┏━━

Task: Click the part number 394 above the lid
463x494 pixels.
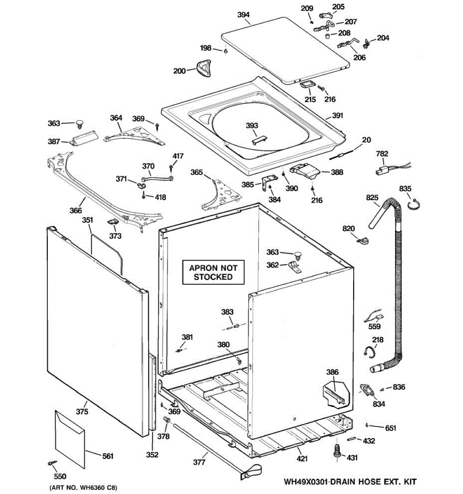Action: coord(244,15)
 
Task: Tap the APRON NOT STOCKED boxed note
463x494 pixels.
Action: coord(213,273)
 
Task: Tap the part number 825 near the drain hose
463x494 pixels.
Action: coord(372,198)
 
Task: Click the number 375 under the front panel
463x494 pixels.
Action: coord(82,411)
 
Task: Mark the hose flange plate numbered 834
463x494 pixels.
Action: coord(365,389)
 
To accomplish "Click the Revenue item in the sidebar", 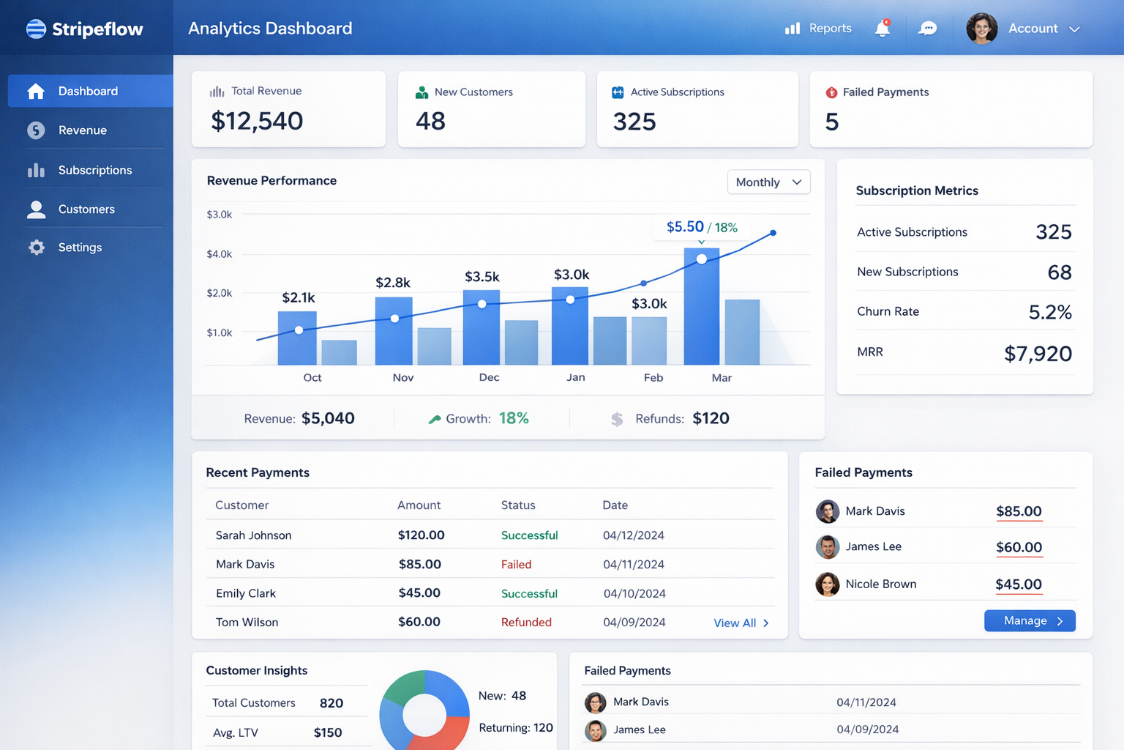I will click(82, 130).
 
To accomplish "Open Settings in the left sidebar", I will click(79, 248).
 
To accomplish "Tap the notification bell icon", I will click(883, 29).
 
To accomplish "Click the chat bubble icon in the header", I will click(927, 29).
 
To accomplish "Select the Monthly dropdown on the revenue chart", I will click(768, 182).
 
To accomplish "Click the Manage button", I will click(1029, 620).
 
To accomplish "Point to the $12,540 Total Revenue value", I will click(257, 121).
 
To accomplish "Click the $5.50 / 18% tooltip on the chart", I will click(701, 227).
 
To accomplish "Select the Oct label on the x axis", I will click(312, 377).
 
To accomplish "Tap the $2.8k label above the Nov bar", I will click(393, 283).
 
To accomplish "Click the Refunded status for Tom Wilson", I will click(526, 622).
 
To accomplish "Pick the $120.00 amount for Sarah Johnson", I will click(421, 535).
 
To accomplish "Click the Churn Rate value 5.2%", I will click(1049, 313).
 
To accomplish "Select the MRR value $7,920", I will click(1038, 354).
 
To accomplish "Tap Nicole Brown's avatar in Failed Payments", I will click(828, 584).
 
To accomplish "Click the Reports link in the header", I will click(820, 29).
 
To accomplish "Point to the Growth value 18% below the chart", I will click(514, 418).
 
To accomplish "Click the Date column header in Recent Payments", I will click(615, 505).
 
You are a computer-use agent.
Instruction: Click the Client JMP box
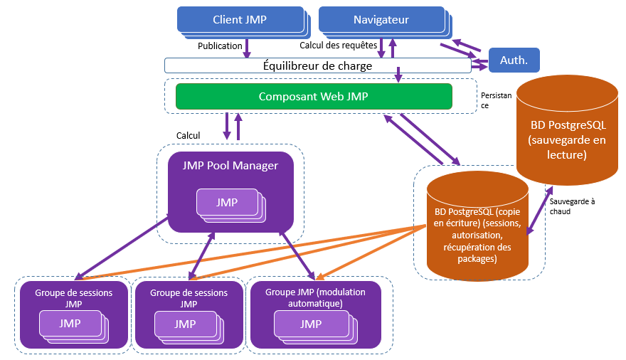(239, 20)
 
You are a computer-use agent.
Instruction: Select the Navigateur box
(381, 20)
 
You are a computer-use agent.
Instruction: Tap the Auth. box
(514, 60)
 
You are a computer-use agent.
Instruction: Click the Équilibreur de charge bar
(318, 65)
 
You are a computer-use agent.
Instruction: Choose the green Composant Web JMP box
(314, 97)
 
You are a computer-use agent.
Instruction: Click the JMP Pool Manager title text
(230, 166)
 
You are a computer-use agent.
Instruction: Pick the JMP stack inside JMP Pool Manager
(228, 203)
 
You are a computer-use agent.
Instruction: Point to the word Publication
(220, 46)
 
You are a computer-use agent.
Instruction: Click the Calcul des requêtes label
(338, 46)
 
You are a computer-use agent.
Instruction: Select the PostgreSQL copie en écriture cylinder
(477, 228)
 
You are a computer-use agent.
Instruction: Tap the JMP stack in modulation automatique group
(312, 325)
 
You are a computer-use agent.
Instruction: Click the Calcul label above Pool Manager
(188, 135)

┗━━

YOUR INSTRUCTIONS —
Copy out the entries from the very first line up to and including the line that contains "Action: coord(365,389)", leaving out the pictures.

SOLUTION TO THIS PROBLEM —
Task: Click the part number 394 above the lid
463x494 pixels.
Action: coord(244,15)
 
Task: Tap the APRON NOT STOCKED boxed note
463x494 pixels.
Action: coord(213,273)
 
Task: Tap the part number 825 near the drain hose
463x494 pixels.
Action: coord(372,198)
 
Task: Click the number 375 under the front panel
463x494 pixels.
Action: coord(82,411)
 
Task: Mark the hose flange plate numbered 834
463x494 pixels.
Action: coord(365,389)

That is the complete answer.